▼
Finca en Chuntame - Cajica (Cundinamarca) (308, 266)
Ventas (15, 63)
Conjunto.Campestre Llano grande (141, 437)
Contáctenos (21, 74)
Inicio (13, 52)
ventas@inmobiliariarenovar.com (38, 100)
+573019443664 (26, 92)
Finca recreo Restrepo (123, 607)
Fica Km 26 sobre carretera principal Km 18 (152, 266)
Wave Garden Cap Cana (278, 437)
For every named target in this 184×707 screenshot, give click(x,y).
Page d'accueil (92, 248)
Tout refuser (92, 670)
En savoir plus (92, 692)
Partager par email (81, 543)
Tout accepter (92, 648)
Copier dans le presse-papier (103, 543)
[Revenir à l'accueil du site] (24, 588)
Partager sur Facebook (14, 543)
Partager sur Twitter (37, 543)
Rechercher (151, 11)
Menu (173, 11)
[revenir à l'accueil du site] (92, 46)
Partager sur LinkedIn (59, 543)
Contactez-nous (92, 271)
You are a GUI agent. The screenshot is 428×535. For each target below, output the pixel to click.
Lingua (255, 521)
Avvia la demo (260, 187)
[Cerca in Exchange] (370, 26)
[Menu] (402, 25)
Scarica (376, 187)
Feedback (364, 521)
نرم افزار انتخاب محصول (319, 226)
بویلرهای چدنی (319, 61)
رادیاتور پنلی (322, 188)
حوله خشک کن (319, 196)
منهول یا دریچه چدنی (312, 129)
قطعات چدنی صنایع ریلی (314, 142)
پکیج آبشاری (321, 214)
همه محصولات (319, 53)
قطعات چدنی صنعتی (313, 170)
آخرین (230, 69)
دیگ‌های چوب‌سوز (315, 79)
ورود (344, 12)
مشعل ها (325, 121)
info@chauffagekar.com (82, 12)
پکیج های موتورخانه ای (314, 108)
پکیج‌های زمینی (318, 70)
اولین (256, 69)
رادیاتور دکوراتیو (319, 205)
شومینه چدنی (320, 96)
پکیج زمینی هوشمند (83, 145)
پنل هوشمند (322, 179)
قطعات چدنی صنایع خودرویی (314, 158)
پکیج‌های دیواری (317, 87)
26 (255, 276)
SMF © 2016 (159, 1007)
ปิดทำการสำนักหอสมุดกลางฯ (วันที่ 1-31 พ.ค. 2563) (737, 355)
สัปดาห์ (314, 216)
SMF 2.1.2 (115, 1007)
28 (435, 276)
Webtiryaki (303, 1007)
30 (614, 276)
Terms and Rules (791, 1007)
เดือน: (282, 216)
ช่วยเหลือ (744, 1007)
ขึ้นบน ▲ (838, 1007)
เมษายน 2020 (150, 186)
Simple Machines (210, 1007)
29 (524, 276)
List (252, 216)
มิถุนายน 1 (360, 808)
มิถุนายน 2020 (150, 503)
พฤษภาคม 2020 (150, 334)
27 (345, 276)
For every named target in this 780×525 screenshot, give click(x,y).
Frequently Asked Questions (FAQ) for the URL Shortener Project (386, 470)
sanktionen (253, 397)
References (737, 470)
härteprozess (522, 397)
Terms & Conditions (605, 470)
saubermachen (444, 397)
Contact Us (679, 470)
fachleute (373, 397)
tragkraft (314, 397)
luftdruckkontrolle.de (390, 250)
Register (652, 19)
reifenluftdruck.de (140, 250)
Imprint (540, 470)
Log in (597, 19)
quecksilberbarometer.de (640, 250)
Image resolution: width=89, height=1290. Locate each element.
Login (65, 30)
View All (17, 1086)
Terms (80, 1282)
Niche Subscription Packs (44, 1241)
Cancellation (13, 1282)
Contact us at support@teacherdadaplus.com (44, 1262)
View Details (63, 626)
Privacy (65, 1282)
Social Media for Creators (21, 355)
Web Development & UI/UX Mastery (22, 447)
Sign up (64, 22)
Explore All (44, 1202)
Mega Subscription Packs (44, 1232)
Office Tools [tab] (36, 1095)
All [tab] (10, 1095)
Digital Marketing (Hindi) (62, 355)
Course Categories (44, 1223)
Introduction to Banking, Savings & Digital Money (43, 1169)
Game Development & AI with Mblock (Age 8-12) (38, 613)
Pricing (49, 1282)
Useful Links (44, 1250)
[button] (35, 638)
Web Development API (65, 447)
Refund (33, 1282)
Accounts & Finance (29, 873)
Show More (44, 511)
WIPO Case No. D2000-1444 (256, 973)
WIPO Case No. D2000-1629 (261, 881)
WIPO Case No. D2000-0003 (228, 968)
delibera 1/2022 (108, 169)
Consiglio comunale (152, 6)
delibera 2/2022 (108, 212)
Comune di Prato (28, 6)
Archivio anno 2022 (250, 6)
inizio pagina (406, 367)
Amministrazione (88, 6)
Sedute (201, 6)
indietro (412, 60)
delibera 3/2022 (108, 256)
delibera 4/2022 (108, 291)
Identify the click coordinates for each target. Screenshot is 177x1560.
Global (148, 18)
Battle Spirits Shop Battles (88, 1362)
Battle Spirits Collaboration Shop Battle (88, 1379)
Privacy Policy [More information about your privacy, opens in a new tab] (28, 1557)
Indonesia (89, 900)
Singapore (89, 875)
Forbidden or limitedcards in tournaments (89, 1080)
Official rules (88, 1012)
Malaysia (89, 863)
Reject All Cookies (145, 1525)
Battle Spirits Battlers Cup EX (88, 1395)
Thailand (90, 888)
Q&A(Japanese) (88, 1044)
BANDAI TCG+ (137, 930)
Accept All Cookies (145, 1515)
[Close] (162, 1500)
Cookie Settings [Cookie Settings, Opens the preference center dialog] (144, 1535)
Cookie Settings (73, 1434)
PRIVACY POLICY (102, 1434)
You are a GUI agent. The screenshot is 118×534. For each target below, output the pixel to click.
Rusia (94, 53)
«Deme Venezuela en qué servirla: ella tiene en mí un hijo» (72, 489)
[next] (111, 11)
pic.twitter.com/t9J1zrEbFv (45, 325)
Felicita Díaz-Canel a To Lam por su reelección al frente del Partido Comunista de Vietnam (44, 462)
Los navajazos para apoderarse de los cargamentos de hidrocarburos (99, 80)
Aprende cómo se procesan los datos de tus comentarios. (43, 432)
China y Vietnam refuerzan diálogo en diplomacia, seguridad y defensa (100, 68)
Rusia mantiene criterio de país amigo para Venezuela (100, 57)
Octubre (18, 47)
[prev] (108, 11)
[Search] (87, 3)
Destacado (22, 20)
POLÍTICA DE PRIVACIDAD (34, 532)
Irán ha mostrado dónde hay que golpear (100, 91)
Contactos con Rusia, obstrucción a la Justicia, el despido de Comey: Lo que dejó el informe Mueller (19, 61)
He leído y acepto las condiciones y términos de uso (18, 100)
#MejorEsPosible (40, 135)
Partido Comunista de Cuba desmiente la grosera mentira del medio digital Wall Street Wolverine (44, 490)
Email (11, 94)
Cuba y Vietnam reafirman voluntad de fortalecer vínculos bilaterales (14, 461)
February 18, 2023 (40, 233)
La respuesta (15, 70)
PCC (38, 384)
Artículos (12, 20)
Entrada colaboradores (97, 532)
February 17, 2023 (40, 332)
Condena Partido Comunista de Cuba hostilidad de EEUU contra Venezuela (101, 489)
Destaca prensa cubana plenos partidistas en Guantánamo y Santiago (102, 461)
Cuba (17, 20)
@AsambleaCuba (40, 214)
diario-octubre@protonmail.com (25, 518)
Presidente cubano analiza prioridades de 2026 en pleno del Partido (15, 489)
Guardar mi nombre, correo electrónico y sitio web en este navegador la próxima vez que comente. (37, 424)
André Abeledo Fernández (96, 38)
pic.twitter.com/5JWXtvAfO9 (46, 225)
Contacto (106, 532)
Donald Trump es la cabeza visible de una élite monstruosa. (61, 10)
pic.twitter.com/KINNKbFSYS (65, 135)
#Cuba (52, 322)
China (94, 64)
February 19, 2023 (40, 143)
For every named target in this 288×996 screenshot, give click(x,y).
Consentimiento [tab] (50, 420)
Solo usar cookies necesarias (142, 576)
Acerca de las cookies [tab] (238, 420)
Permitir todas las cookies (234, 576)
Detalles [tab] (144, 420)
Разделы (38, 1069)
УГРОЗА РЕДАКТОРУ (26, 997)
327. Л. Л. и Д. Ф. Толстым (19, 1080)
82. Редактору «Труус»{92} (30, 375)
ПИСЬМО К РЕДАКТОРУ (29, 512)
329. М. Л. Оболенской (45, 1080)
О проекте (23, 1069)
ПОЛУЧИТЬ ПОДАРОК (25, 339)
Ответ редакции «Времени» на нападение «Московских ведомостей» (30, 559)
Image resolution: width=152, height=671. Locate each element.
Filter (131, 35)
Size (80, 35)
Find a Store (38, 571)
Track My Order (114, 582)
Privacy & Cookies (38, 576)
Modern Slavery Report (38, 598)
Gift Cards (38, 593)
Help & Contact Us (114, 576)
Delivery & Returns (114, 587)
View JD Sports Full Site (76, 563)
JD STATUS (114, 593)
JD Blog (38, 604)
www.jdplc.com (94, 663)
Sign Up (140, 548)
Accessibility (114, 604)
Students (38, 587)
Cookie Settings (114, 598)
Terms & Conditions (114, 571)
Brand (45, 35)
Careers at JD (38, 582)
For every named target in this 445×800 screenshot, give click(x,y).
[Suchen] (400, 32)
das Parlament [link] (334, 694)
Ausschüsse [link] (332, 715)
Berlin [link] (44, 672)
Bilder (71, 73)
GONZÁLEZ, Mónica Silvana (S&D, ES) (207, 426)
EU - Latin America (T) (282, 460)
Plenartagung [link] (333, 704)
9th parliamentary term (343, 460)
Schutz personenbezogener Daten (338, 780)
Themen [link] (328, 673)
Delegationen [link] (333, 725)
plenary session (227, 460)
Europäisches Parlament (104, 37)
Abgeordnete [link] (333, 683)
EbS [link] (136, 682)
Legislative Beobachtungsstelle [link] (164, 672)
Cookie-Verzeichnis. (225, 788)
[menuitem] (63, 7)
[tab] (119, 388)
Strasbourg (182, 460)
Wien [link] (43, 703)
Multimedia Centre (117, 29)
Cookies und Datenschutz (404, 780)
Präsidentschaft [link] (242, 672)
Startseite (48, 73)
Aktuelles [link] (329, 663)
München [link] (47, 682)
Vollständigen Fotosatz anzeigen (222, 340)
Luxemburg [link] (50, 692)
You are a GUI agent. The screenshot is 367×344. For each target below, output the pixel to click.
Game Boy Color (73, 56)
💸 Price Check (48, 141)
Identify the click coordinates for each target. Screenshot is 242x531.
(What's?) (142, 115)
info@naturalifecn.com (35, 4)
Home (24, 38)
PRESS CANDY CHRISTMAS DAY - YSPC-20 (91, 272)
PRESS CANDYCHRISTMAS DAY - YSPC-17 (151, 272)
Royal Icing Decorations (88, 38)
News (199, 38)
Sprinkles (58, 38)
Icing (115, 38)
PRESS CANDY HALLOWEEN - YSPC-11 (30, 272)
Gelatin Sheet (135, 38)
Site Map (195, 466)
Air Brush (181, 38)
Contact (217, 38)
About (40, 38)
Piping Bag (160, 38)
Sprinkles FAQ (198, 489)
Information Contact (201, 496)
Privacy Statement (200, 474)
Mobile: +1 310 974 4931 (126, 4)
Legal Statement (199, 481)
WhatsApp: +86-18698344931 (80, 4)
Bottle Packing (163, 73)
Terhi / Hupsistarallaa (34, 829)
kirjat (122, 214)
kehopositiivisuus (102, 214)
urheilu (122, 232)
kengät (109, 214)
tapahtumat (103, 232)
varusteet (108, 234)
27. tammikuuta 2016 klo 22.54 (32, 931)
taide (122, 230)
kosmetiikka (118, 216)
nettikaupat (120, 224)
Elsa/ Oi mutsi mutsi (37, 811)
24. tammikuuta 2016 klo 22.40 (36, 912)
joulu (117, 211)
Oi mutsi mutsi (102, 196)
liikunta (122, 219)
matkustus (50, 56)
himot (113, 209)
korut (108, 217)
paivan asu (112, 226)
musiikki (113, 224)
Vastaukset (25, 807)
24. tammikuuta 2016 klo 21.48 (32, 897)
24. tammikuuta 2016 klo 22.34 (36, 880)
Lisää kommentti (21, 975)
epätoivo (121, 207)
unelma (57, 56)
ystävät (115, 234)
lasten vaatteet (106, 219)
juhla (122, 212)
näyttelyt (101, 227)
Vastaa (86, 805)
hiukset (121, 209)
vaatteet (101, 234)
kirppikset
▲
**Written problem:** Reproduce the lines above word for word, starting with the line that contains "پکیج‌های زمینی (318, 70)" and continuing through the line that contains "delibera 2/2022 (108, 212)", with both of those lines included.

**Reply to the exercise:**
پکیج‌های زمینی (318, 70)
اولین (256, 69)
رادیاتور دکوراتیو (319, 205)
شومینه چدنی (320, 96)
پکیج زمینی هوشمند (83, 145)
پنل هوشمند (322, 179)
قطعات چدنی صنایع خودرویی (314, 158)
پکیج‌های دیواری (317, 87)
26 (255, 276)
SMF © 2016 (159, 1007)
ปิดทำการสำนักหอสมุดกลางฯ (วันที่ 1-31 พ.ค. 2563) (737, 355)
สัปดาห์ (314, 216)
SMF 2.1.2 (115, 1007)
28 (435, 276)
Webtiryaki (303, 1007)
30 (614, 276)
Terms and Rules (791, 1007)
เดือน: (282, 216)
ช่วยเหลือ (744, 1007)
ขึ้นบน ▲ (838, 1007)
เมษายน 2020 (150, 186)
Simple Machines (210, 1007)
29 (524, 276)
List (252, 216)
มิถุนายน 1 (360, 808)
มิถุนายน 2020 (150, 503)
พฤษภาคม 2020 (150, 334)
27 (345, 276)
For every named target in this 780×525 screenshot, give click(x,y).
Frequently Asked Questions (FAQ) for the URL Shortener Project (386, 470)
sanktionen (253, 397)
References (737, 470)
härteprozess (522, 397)
Terms & Conditions (605, 470)
saubermachen (444, 397)
Contact Us (679, 470)
fachleute (373, 397)
tragkraft (314, 397)
luftdruckkontrolle.de (390, 250)
Register (652, 19)
reifenluftdruck.de (140, 250)
Imprint (540, 470)
Log in (597, 19)
quecksilberbarometer.de (640, 250)
Image resolution: width=89, height=1290. Locate each element.
Login (65, 30)
View All (17, 1086)
Terms (80, 1282)
Niche Subscription Packs (44, 1241)
Cancellation (13, 1282)
Contact us at support@teacherdadaplus.com (44, 1262)
View Details (63, 626)
Privacy (65, 1282)
Social Media for Creators (21, 355)
Web Development & UI/UX Mastery (22, 447)
Sign up (64, 22)
Explore All (44, 1202)
Mega Subscription Packs (44, 1232)
Office Tools [tab] (36, 1095)
All [tab] (10, 1095)
Digital Marketing (Hindi) (62, 355)
Course Categories (44, 1223)
Introduction to Banking, Savings & Digital Money (43, 1169)
Game Development & AI with Mblock (Age 8-12) (38, 613)
Pricing (49, 1282)
Useful Links (44, 1250)
[button] (35, 638)
Web Development API (65, 447)
Refund (33, 1282)
Accounts & Finance (29, 873)
Show More (44, 511)
WIPO Case No. D2000-1444 (256, 973)
WIPO Case No. D2000-1629 (261, 881)
WIPO Case No. D2000-0003 (228, 968)
delibera 1/2022 (108, 169)
Consiglio comunale (152, 6)
delibera 2/2022 (108, 212)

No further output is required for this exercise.